* **Tujuan Latihan**: Salin tanpa perubahan bagian kutipan dokumen di bawah ini yang dibuka dengan kata-kata yang memuat "Kamis, 01 September" dan ditutup dengan "bayi merah lagi.".

* **Kutipan Dokumen**:
Rabu, 15 Februari 2017

Rindu yang Basah

Rindu datang lalu ia memutuskan membeli kertas cantik untuk mengemas. Ternyata hujan berkali-kali jatuh setelahnya, dan tak ada yang mampu ia selamatkan: kertas cantik ataupun rindu yang basah.

Sabtu, 10 September 2016

Rajah

"Barangkali selamanya akan seperti ini, ketika kamu sudah bisa kembali merasakan seperti apa itu normal, di saat-saat tertentu perasaan itu datang lagi. Merasa terasing, mata awas warasmu diambil, lalu sejenak tidak berfungsi."

Mungkin ini adalah rajah yang akan ia bawa seumur hidupnya. Tugasnya adalah menemukan cara bagaimana mengatasinya bila sewaktu-waktu tanpa pamit terlebih dulu ketakutan itu merengut fungsi hidupnya.

Kamis, 01 September 2016

Gemetar

Tangannya takut
Kakinya takut
Punggungnya, sepertinya tidak takut
tapi membungkuk seperti orang tua yang tidak kuat menopang tulang-tulang sedikit otot tak ada lemak

Senin, 22 Agustus 2016

Seperti Bayi Merah

Ia mengumpamakan seperti orang dewasa yang disulap menjadi bayi merah tapi engkau, bayi merah itu, masih ingat engkau pernah sudah tak di kondisi tak bayi merah, sudah pernah dewasa. Engkau lupa bagaimana rasanya dewasa, tapi engkau ingat sudah pernah tak jadi bayi merah lagi.

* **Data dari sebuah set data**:
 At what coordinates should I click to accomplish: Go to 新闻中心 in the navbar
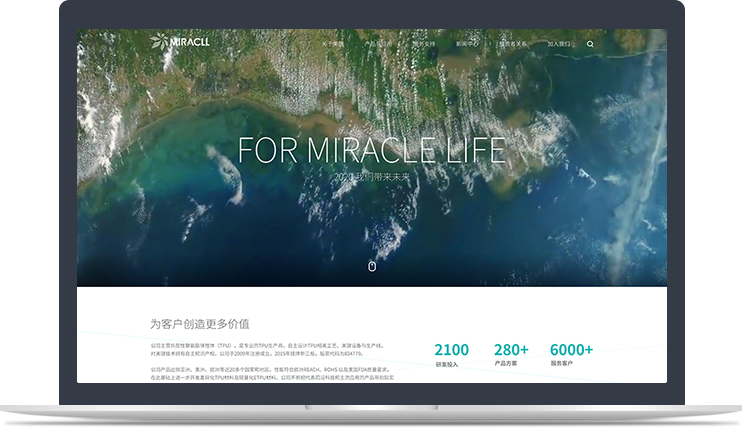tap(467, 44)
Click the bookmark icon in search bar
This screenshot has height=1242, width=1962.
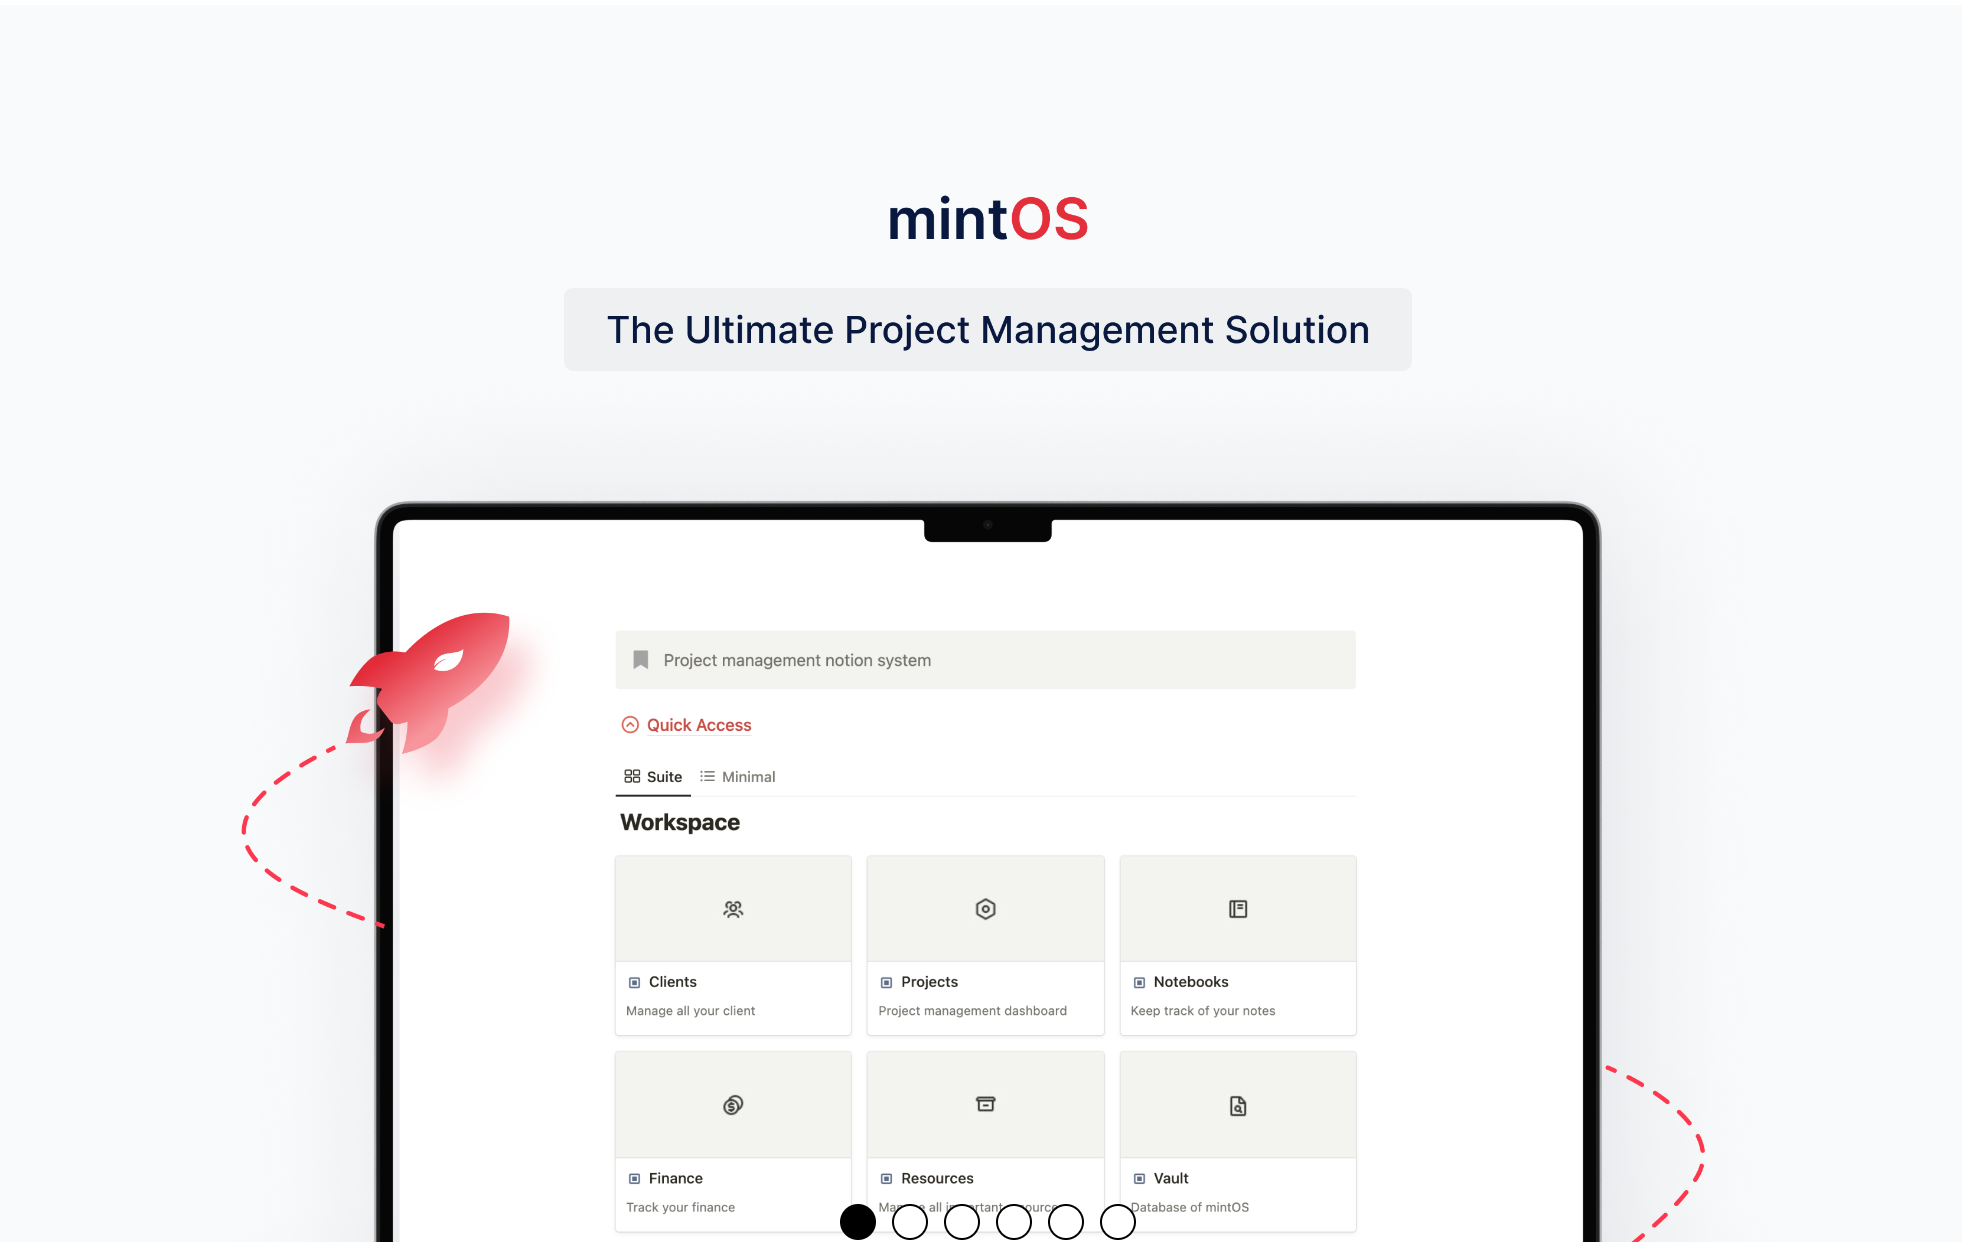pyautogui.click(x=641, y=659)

* **Jawaban Lengkap**:
Kamis, 01 September 2016

Gemetar

Tangannya takut
Kakinya takut
Punggungnya, sepertinya tidak takut
tapi membungkuk seperti orang tua yang tidak kuat menopang tulang-tulang sedikit otot tak ada lemak

Senin, 22 Agustus 2016

Seperti Bayi Merah

Ia mengumpamakan seperti orang dewasa yang disulap menjadi bayi merah tapi engkau, bayi merah itu, masih ingat engkau pernah sudah tak di kondisi tak bayi merah, sudah pernah dewasa. Engkau lupa bagaimana rasanya dewasa, tapi engkau ingat sudah pernah tak jadi bayi merah lagi.